According to Rosica’s research, employees with autism perform better at data-driven tasks and problem-solving than those who don’t have intellectual disabilities, largely due to their strong attention to detail. In terms of retention, the difference in average turnover rate is stark, with the average turnover rate for people with intellectual disabilities equaling just 7 percent in comparison to the national average of 49 percent.
The lack of turnover means businesses add stability and save money, as the cost of replacing employees can vary from $3,000 to $8,000. In addition, businesses benefit greatly from hiring those with developmental disabilities in terms of perception, with a staggering 92 percent of people surveyed stating that they “regard companies who employ people with disabilities more favorably than their competitors,” according to the “Return on Disability Group” report from May 2016.
Rosica said her passion for helping people with intellectual disabilities and the business world has made her see the gap between the services that people receive in the education system and getting to the actual job world.
“I think it’s beneficial for both sides,” Rosica said. “Many companies are taking advantage of the talent pool, but for others, I think the link is still missing.

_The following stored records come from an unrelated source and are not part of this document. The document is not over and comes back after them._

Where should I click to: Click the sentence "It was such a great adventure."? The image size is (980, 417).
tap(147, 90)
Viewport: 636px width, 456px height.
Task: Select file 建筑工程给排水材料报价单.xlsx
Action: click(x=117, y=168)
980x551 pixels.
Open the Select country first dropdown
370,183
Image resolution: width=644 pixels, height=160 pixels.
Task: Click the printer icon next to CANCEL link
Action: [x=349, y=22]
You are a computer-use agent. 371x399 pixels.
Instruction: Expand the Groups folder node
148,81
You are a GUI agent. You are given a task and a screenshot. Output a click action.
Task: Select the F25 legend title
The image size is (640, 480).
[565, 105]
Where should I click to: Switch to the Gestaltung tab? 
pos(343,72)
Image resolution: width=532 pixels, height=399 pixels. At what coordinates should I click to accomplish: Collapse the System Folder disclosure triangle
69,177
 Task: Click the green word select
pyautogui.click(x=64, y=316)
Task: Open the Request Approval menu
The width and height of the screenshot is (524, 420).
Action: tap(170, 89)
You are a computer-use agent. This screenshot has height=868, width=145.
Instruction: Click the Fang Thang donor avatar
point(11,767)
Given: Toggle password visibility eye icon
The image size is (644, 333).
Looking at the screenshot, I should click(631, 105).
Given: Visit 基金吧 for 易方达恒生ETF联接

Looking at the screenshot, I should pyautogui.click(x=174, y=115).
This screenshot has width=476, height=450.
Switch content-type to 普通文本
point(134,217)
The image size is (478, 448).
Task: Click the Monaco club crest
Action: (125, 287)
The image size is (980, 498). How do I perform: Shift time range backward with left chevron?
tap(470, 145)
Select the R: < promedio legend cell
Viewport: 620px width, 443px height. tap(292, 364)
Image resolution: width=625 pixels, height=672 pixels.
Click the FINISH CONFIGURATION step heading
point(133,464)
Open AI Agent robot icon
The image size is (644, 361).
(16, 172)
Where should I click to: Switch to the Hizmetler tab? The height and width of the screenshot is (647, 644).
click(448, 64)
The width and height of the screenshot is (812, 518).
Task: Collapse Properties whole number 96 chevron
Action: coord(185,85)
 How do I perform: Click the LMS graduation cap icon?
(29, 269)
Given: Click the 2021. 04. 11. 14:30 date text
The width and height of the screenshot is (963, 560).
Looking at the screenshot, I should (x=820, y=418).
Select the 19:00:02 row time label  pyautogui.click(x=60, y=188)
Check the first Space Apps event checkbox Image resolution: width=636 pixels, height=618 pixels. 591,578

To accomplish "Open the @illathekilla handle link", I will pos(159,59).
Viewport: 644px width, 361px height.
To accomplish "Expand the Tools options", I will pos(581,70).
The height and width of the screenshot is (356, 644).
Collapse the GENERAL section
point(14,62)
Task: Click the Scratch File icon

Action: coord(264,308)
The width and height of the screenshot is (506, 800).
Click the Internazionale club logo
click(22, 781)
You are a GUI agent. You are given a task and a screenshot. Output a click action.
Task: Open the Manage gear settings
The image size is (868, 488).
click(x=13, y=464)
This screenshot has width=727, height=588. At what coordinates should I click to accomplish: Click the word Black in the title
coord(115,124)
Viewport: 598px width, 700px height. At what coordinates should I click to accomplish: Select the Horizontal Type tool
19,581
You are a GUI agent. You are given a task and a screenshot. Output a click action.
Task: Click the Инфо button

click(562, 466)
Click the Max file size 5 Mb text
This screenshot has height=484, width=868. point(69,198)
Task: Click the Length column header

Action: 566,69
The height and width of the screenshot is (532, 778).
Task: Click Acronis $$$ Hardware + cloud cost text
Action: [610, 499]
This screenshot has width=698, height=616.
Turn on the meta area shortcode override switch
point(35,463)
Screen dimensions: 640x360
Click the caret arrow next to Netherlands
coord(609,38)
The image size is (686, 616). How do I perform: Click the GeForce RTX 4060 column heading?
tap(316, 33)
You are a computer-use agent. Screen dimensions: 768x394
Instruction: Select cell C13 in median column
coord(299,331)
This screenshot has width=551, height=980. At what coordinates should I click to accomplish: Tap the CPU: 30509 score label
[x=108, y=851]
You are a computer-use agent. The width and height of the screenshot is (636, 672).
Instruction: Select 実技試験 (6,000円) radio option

That’s what I’m trying to address some of it with my project.”
Demonstrating their ability
Locally, there are plenty of programs designed to help individuals with developmental disabilities enter the workforce. Project SEARCH, a national program that helps individuals transition out of high school with interview training, life skills and a job coach, was instrumental in Owen landing his two jobs. UNC has a similar program, called PATHSS (Project Achieve for Transitioning High School Students).
To create the link between individuals with intellectual disabilities and potential employers, organizations like Best Buddies are attempting to be more active. Folz, who serves as the Community Buddy Coordinator on campus, said that the organization is hosting a LinkedIn-themed art showcase at the Student Union on March 2 aimed at highlighting the individual accomplishments and interests of those associated with the program.
“We’ll highlight their hobbies, their interests and the work they do around Chapel Hill,” Folz said. “We want to show the professional side, but also the extracurricular side of what our buddies like to do.”
“The purpose is to showcase the important role that individuals with intellectual and developmental disabilities play in our community,” Folz said, “and also to give our members a way to be recognized for all the work that they do.”